Title: Needle in a haystack: an empirical study on mining tags from Flickr user comments

Authors: Haijun Zhang; Jingxuan Li; Bin Luo; Yan Li

Addresses: Department of Computer Science, Harbin Institute of Technology Shenzhen Graduate School, Shenzhen, Guangdong Province, China ' Department of Computer Science, Harbin Institute of Technology Shenzhen Graduate School, Shenzhen, Guangdong Province, China ' Department of Computer Science, Harbin Institute of Technology Shenzhen Graduate School, Shenzhen, Guangdong Province, China ' School of Computer Engineering, Shenzhen Polytechnic, Shenzhen, Guangdong Province, China

Abstract: In the Web2.0 era, user generated content has become the main source of information of many popular photo-sharing websites such as Flickr. In Flickr, many photos have very few or even no tags, because only the uploader can mark tags for a photo.
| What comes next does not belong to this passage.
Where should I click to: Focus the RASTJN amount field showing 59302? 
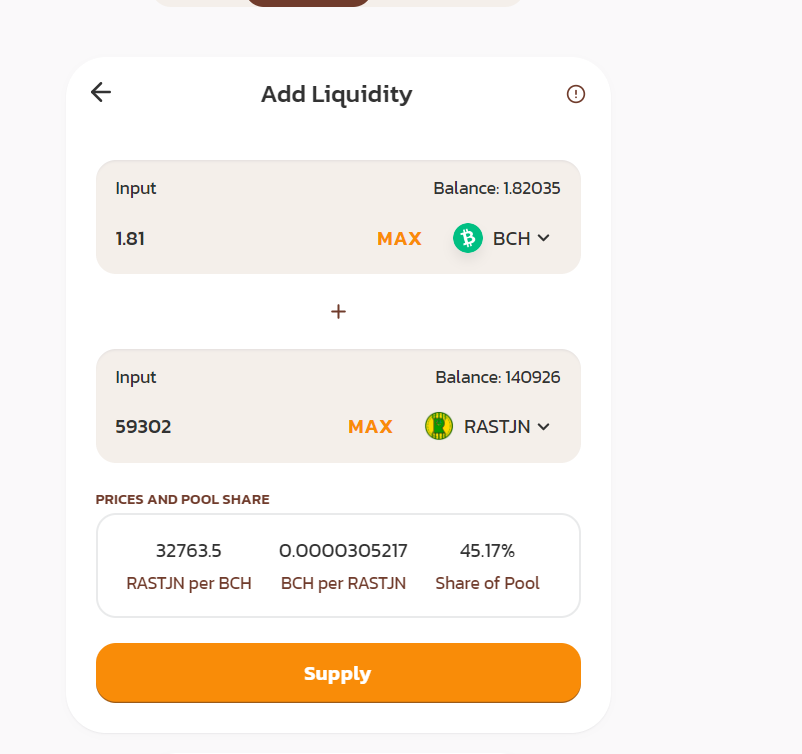tap(226, 427)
Meanwhile, the user can deliver his/her comment on the photo, which he/she is browsing. Therefore, it is possible to recommend new tags or enrich the existing tag set based on user comments. The work of this paper contains two phases, i.e., the tag generation, and the ranking algorithm. In the phase of candidate tags generation, two methods are introduced relying on natural language processing (NLP) techniques, namely word-based and phrase-based. In ranking and recommending tags, we proposed an algorithm by jointly modelling the location information of candidate tags, statistical information of candidate tags and semantic similarity between candidate tags. Extensive experimental results demonstrate the effectiveness of our method.

Keywords: tag recommendation; user comment; Flickr; image annotation.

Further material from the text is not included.